▼
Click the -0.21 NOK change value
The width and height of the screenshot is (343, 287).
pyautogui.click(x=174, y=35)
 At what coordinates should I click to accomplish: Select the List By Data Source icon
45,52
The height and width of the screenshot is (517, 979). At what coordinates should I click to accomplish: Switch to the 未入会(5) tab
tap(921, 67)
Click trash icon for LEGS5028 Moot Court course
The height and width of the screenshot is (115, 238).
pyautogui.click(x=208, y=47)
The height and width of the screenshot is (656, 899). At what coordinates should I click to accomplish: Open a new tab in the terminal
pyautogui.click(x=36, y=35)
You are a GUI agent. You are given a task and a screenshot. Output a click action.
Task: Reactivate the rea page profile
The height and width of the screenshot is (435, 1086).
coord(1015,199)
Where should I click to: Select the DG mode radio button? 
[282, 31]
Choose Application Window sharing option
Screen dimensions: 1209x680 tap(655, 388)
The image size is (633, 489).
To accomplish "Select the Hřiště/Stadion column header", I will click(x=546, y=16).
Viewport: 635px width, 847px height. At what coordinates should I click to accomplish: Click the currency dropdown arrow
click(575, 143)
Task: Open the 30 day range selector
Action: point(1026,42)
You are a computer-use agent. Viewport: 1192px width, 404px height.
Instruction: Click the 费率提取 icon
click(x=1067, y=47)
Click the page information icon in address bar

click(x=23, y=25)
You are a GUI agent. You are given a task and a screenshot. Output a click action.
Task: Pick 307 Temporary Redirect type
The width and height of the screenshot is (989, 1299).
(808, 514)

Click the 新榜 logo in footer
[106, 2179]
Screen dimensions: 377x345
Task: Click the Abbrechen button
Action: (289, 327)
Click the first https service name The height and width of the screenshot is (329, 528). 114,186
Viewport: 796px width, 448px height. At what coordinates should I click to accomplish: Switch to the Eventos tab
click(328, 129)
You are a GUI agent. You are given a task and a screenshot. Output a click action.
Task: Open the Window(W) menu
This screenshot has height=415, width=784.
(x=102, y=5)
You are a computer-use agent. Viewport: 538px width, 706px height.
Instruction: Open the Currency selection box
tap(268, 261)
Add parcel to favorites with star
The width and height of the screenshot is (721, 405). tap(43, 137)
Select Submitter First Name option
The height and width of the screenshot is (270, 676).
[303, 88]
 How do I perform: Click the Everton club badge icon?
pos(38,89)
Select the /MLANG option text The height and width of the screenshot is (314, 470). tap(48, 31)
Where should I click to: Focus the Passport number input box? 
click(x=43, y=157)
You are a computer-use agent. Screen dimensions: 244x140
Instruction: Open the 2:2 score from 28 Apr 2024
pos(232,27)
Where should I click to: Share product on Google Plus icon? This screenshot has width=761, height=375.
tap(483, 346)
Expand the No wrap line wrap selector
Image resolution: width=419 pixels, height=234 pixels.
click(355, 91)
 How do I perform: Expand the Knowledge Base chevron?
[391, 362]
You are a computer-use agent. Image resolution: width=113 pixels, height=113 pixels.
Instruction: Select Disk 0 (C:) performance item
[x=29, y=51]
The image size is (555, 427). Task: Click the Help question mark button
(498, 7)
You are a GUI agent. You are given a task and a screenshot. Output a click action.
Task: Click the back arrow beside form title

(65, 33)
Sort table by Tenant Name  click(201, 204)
▲
- **TASK PROMPT**: Only one span of lines is wanted: the line with "You are a computer-use agent. Image" and every line after it to the end of the entries, output exactly.

- **COMPLETED EXERCISE**:
You are a computer-use agent. Image resolution: width=113 pixels, height=113 pixels.
Instruction: Select Disk 0 (C:) performance item
[x=29, y=51]
The image size is (555, 427). Task: Click the Help question mark button
(498, 7)
You are a GUI agent. You are given a task and a screenshot. Output a click action.
Task: Click the back arrow beside form title

(65, 33)
Sort table by Tenant Name  click(201, 204)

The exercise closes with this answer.